■ Dettagli esercizio ■
Prosegui il testo sull'Anima nella psicologia junghiana a partire dall'ultima frase riportata.

■ Blocco testo ■
• • •

Nell’ottimo testo della più famosa allieva di Jung, Marie-Louise von Franz, dedicato all’analisi dei sogni (1), sono riportati alcuni esempi delle riflessioni che è possibile effettuare su un tipo di materiale onirico particolarmente interessante. Avrei piacere di condividere, in questo breve articolo, un esempio che riguarda uno degli aspetti più affascinanti della psicologia Junghiana: la presenza dell’Anima nelle immagini dei sogni.
Secondo la concezione di Jung, il concetto di Anima esprime la personificazione di tutte le tendenze psicologiche femminili della psiche dell’uomo (2). Riguarderebbe tutto ciò che non appartiene agli aspetti che, culturalmente parlando (almeno all’epoca di Jung), appaiono meno attribuibili con immediatezza alla figura maschile.
Ne sono esempi i sentimenti, gli atteggiamenti vaghi e imprecisi, i presentimenti, gli aspetti irrazionali, l’amore di sé, l’atteggiamento nei confronti dell’inconscio. L’Anima sarebbe dunque un elemento interiore inconscio avente caratteristiche femminili. Lo stesso meccanismo, secondo Jung, sarebbe presente anche nella donna. Il sesso femminile possiederebbe, all’opposto, un elemento inconscio avente caratteristiche maschili, definito Animus.
Si parla spesso, ancora oggi, di questo aspetto nelle dinamiche dell’innamoramento. Anima e Animus si presterebbero con una certa facilità ad essere “proiettati” sul partner, facendo scattare i meccanismi dell’attrazione in maniera estremamente passionale. In sostanza, quando un essere umano sovrappone su un’altra persona la figura idealizzata di Anima o Animus che alberga nel proprio inconscio, l’attrazione verso di essa sarebbe inevitabilmente irresistibile.
L’Anima non si limita naturalmente solo a questo. Jung ha dedicato a questo archetipo molti dei suoi studi. Può assumere, come in questo caso, anche un ruolo di “guida interiore”, quando la persona è sufficientemente equilibrata da riuscire a riconoscerla. Questa guida sarebbe uno degli elementi in grado di condurre l’essere umano lungo il percorso di scoperta del proprio Sé. Ne è un meraviglioso esempio archetipico la Beatrice di Dante.
I “gradi di sviluppo” dell’Anima, secondo Jung (2), sarebbero quattro, e vale forse la pena menzionarli sinteticamente per poter avere un’idea più precisa del nucleo psicologico rappresentato nel sogno di seguito riportato:
- Il primo livello è identificabile nella figura simbolica di EVA. Essa indicherebbe gli aspetti di natura puramente istintiva e biologica;
- Il secondo corrisponderebbe alla faustiana figura di ELENA. Essa simboleggerebbe uno stato romantico, di estasi, che rimane però caratterizzato dalla presenza di aspetti di natura sessuale;
- Il terzo livello avrebbe la sua raffigurazione nella figura della VERGINE MARIA, una donna che eleva l’amore al suo aspetto di più elevata devozione spirituale. Eros, in questo caso, viene spiritualizzato e concepito in termini di elevazione religiosa.

• • •

[Voci salvate]
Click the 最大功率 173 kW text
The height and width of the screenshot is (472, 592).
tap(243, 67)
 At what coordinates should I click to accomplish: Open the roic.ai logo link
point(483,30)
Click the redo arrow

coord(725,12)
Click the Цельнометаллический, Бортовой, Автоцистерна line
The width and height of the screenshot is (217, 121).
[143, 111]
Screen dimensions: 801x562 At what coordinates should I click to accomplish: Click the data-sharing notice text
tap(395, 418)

• • •

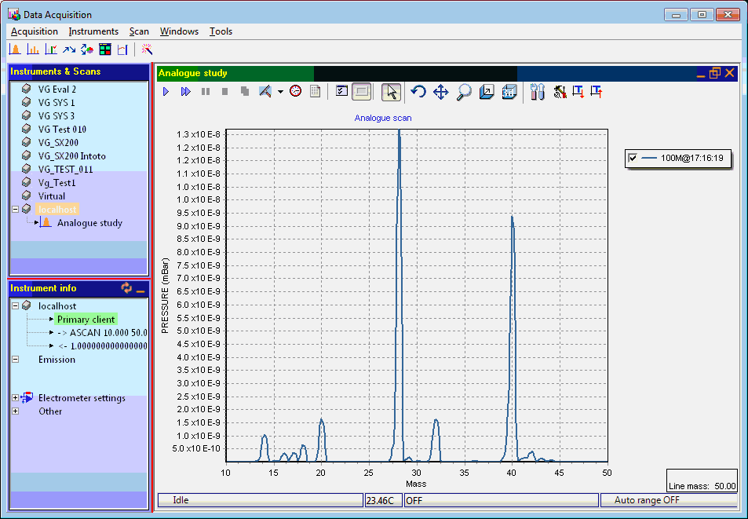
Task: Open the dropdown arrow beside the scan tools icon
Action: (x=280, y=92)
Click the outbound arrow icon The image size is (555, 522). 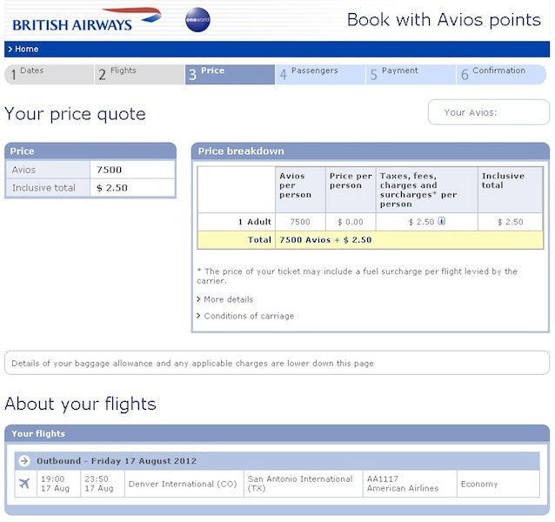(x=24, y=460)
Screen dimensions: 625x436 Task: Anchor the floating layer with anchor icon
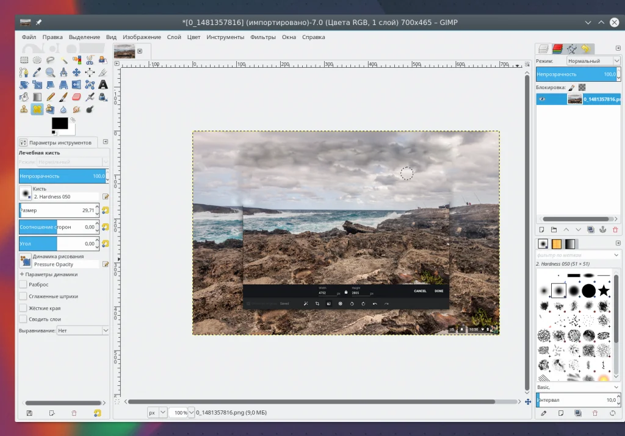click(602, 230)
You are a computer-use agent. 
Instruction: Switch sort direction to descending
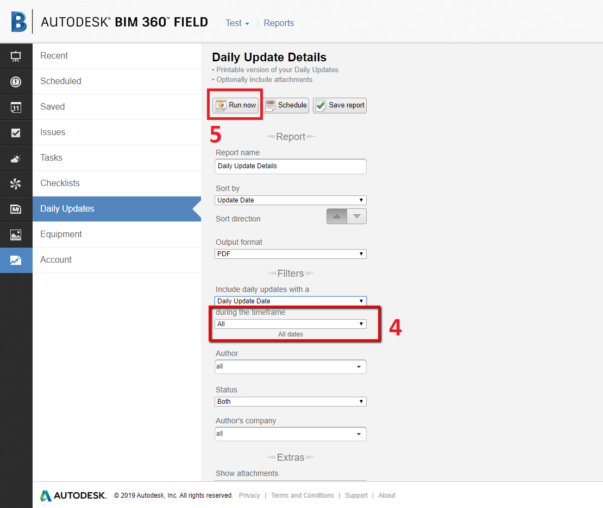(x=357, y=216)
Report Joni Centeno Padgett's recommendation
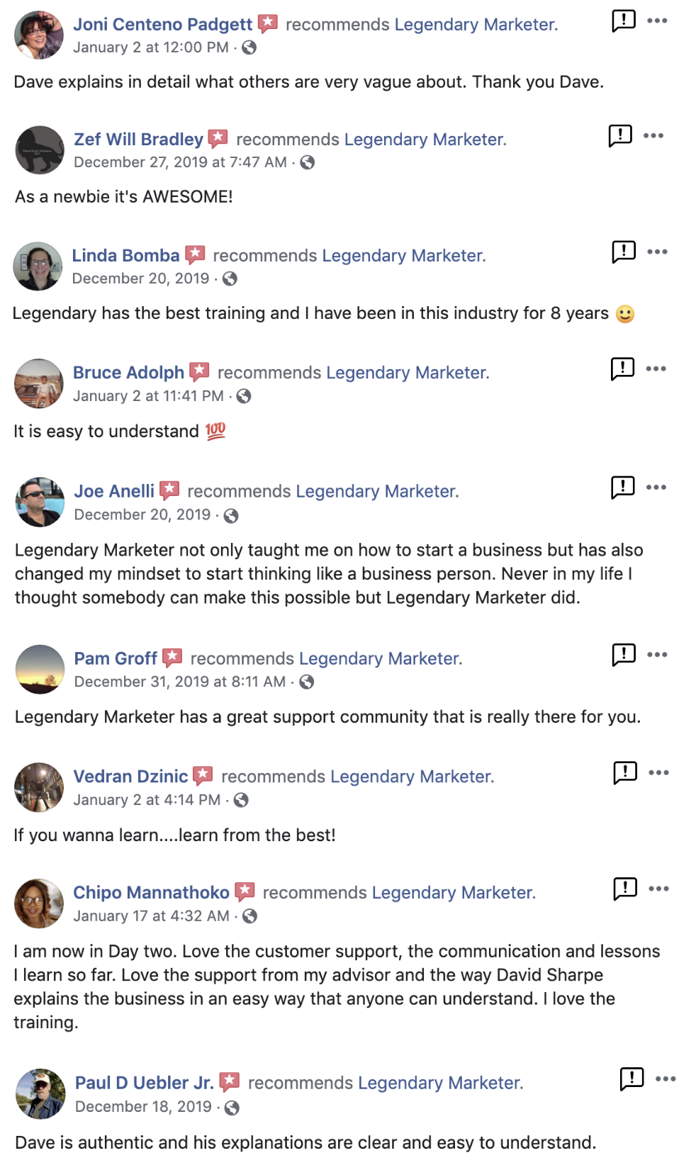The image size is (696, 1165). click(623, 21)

• • •

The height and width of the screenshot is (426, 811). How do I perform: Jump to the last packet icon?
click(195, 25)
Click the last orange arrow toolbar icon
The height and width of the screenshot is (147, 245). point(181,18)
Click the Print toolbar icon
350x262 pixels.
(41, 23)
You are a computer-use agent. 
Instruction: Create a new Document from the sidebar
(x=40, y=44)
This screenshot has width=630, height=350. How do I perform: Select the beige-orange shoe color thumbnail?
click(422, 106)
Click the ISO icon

• • •

■ Soluzione esercizio ■
- Al grado più elevato apparterrebbe la figura di SOPHIA, simbolo di una saggezza divina in grado di trascendere anche le manifestazioni umane più pure e sante. Paradossalmente, secondo Jung, questo sarebbe però il modo di ricondurre la saggezza ad un livello più autenticamente prossimo alla vita. Questo aspetto sarebbe presente nell’uomo in grado di rapportarsi correttamente con la donna, senza cadere vittima del suo “lato divorante”.
Vediamo dunque la rappresentazione onirica della figura d’Anima.
La figura dell’Anima Junghiana nel Sogno
Ho sognato di camminare lungo un ampio fiume.
La corrente era veloce e la luce si rifletteva scintillante nell’acqua.
In cima alla collina c’era un castello circondato da un fossato.
Attraversavo il ponte levatoio ed entravo nel cortile centrale del castello.
Una donna sedeva sul bordo del pozzo, in mezzo al cortile.
Calava un mestolo nel pozzo e me lo porgeva.
Io lo afferravo e bevevo.
Lei, allora, immergeva di nuovo il mestolo nel pozzo e me lo porgeva per la seconda volta.
Io bevevo di nuovo ed ella ripeteva la stessa operazione per la terza volta.
Bevevo ancora e poi mi sedevo sul bordo del pozzo, di fronte a lei.
Indossava una veste celeste; era una donna eccezionalmente bella.
Il solo fatto di sedere lì con lei mi dava un senso immenso di pace.
Come è riportato nel testo, “la bellezza della figura dell’Anima di questo sogno crea un’impressione sublime. Il sognatore ha affermato che è il più bel sogno che egli ricordi”. Ed in effetti mi è capitato raramente di avere la fortuna di vedere un’immagine dell’Anima Junghiana così nitida nei sogni, o di raccoglierne una testimonianza nell’attività onirica delle altre persone.
Marie-Louise von Franz si sofferma innanzitutto sull’aspetto simbolico del fiume che scorre, lungo il quale il sognatore si trova a camminare. Il fiume rappresenterebbe il flusso della vita, il fluire del tempo e il suo dissolversi poi nell’eternità dell’oceano. Costituirebbe un ottimo paragone con tutto ciò che nella vita è in costante movimento o cambiamento.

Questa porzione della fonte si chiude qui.